**AIM:**
Edit the items from the start through the line containing "Action: pyautogui.click(x=724, y=86)" by replacing "navigation bar" with "menu bar". Leave everything else unchanged.
--- Begin ---
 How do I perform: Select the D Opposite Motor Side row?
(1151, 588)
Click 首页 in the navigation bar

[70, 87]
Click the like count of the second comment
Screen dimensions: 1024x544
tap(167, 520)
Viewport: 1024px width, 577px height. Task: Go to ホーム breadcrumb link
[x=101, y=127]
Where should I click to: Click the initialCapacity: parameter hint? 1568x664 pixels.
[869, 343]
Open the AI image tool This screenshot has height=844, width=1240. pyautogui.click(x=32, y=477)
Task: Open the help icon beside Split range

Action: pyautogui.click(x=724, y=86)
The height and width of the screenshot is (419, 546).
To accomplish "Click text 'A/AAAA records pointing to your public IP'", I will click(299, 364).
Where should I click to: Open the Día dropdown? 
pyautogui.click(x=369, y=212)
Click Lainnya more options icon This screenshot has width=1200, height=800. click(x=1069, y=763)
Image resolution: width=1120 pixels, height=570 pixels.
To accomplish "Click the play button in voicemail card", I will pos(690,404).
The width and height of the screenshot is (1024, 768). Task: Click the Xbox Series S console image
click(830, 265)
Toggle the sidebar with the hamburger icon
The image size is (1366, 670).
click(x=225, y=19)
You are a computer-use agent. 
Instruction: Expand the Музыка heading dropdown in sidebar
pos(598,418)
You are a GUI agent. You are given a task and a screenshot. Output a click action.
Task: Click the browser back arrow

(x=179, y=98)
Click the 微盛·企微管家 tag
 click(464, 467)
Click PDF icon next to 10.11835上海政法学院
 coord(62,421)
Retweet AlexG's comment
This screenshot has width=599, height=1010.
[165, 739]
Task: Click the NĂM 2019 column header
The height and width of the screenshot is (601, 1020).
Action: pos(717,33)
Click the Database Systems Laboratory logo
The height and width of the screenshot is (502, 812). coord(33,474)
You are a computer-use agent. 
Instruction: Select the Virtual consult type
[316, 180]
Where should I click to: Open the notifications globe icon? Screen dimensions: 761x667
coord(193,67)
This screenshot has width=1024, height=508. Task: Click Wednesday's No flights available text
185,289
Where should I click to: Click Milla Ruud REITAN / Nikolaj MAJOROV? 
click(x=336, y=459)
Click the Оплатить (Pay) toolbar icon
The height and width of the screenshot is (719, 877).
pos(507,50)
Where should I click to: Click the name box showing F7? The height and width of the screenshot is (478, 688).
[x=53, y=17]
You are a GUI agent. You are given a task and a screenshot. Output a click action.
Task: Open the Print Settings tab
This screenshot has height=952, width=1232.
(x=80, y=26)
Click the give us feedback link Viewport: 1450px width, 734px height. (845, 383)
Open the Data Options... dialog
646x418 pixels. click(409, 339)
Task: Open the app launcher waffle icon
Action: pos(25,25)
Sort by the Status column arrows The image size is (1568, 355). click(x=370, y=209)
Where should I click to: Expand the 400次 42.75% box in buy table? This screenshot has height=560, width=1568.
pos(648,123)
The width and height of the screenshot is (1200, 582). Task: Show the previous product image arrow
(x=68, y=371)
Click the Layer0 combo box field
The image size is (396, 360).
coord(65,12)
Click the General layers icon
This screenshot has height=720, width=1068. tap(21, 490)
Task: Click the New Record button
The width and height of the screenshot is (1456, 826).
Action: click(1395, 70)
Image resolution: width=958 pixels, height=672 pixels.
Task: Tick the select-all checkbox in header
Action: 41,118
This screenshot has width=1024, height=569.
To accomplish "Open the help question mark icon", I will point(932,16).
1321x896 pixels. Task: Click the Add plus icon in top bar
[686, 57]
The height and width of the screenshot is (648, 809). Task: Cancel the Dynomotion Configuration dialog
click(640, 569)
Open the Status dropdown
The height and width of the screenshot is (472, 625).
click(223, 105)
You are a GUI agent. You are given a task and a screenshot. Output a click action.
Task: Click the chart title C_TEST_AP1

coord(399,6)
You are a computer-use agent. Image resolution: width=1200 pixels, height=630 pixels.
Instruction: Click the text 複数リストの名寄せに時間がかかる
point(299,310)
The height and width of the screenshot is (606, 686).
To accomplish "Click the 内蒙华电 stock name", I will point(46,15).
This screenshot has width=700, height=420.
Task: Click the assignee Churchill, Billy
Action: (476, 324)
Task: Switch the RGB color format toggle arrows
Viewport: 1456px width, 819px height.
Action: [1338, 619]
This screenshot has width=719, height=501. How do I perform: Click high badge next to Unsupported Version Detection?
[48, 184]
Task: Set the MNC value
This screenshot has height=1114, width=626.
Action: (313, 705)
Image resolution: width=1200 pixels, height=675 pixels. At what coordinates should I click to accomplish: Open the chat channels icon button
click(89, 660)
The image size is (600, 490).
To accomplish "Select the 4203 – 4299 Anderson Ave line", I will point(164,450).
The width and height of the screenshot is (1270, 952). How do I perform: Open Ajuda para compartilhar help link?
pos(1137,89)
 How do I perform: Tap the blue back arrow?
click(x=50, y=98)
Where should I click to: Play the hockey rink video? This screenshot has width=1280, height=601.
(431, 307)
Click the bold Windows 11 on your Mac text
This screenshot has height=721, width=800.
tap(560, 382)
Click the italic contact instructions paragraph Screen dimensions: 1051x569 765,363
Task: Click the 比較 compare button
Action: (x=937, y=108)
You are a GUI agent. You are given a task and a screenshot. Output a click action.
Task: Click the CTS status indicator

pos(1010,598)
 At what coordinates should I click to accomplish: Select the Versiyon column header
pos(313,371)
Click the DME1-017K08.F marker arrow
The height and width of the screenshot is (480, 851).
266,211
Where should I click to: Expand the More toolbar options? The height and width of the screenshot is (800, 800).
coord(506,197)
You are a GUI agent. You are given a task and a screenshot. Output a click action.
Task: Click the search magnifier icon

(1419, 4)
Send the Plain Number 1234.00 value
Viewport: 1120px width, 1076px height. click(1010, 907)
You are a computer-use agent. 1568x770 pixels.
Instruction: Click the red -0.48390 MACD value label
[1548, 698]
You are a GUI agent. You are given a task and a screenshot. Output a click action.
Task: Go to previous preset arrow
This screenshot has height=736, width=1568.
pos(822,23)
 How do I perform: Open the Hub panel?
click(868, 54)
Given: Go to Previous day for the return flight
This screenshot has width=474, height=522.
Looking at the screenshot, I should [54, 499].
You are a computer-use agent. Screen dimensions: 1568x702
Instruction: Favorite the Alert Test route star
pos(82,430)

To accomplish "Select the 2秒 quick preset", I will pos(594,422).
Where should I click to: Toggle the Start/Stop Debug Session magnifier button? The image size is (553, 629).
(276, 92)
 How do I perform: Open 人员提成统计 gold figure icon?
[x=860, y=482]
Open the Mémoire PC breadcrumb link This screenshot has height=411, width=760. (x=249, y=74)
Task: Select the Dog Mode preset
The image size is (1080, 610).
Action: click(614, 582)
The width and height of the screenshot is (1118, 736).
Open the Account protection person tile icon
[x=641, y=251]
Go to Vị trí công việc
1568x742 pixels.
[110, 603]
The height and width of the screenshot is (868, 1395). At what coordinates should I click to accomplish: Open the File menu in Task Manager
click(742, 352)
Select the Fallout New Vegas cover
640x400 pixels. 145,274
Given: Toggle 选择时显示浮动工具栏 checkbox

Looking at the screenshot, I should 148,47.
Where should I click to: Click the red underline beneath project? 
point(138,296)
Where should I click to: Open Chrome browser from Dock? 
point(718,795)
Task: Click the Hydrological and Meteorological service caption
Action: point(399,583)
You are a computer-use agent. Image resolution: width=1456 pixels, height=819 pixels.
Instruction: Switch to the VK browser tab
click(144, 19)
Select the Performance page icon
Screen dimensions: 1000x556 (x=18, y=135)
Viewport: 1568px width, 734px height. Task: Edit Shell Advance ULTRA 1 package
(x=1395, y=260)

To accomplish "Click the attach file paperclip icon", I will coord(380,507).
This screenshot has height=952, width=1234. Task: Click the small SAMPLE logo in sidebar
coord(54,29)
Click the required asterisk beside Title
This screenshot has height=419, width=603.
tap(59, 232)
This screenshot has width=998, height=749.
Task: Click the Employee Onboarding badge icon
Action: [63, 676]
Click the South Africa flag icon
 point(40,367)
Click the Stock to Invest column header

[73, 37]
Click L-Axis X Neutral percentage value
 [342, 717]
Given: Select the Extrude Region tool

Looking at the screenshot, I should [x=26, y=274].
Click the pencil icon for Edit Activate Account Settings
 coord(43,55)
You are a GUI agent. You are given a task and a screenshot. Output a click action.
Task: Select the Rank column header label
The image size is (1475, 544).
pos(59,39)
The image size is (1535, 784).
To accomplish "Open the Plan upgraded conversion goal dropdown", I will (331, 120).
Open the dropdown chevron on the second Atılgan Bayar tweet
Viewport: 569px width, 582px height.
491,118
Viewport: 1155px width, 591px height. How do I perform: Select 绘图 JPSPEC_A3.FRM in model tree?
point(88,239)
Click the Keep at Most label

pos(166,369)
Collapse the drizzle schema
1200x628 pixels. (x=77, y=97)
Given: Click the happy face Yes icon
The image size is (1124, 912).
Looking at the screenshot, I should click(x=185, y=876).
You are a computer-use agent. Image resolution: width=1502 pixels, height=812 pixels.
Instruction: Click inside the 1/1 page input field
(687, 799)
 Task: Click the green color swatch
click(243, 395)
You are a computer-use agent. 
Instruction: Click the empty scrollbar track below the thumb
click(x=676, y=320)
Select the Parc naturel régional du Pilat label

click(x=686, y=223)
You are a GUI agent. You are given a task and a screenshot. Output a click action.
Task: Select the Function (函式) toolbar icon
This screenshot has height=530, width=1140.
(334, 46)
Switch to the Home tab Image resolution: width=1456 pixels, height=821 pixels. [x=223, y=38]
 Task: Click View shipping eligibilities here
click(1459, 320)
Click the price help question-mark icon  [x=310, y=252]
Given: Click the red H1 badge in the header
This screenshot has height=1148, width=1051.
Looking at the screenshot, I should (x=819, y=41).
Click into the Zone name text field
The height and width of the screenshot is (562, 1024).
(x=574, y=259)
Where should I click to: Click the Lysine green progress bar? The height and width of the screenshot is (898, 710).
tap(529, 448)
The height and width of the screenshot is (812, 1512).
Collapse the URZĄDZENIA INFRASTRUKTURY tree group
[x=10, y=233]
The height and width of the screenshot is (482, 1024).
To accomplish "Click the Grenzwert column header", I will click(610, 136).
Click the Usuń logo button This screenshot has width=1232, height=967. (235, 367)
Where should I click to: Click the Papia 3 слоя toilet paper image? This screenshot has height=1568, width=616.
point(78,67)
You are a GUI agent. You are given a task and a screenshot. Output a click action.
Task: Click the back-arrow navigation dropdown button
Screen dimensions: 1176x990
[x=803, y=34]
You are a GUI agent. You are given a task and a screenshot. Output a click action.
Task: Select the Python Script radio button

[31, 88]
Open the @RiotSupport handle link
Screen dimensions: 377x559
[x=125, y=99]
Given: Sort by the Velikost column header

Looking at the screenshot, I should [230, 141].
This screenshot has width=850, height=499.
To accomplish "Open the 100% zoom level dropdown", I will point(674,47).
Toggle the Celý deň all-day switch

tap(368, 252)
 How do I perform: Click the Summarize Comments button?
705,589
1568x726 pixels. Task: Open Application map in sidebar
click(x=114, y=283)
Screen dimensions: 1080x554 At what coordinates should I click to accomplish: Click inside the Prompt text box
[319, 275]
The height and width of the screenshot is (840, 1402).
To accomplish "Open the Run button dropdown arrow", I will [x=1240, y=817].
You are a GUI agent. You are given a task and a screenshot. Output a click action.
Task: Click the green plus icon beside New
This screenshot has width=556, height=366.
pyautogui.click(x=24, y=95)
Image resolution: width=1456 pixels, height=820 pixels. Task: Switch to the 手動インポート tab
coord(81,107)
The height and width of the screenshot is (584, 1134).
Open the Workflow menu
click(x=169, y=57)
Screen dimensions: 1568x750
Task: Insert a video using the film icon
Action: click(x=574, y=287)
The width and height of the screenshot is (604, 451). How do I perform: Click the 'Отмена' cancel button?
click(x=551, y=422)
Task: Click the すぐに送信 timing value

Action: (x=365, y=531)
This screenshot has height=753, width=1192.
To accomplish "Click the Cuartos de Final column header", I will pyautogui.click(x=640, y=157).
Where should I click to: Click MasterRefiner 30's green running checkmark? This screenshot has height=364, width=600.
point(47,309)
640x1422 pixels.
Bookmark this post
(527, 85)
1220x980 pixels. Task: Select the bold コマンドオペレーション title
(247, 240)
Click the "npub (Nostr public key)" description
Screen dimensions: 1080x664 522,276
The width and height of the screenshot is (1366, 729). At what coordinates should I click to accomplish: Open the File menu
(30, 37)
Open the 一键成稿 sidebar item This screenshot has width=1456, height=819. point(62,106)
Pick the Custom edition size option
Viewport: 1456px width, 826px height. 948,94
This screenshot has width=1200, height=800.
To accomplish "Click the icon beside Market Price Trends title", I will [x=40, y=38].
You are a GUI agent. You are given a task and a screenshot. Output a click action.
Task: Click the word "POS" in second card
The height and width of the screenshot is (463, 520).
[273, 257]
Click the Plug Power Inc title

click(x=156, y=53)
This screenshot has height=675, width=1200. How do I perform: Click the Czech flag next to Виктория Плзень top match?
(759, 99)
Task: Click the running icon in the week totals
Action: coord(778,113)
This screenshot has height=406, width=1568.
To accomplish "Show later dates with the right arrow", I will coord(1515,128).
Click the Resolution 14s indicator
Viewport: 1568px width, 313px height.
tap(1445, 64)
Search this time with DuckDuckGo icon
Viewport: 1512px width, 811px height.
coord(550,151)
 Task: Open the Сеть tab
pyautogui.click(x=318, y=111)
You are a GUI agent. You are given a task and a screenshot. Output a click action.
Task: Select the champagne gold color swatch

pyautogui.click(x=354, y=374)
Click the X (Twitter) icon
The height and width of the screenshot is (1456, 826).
--- End ---
**FINISHED EXERCISE:**
 How do I perform: Select the D Opposite Motor Side row?
(1151, 588)
Click 首页 in the menu bar

[70, 87]
Click the like count of the second comment
Screen dimensions: 1024x544
tap(167, 520)
Viewport: 1024px width, 577px height. Task: Go to ホーム breadcrumb link
[x=101, y=127]
Where should I click to: Click the initialCapacity: parameter hint? 1568x664 pixels.
[869, 343]
Open the AI image tool This screenshot has height=844, width=1240. pyautogui.click(x=32, y=477)
Task: Open the help icon beside Split range

Action: pyautogui.click(x=724, y=86)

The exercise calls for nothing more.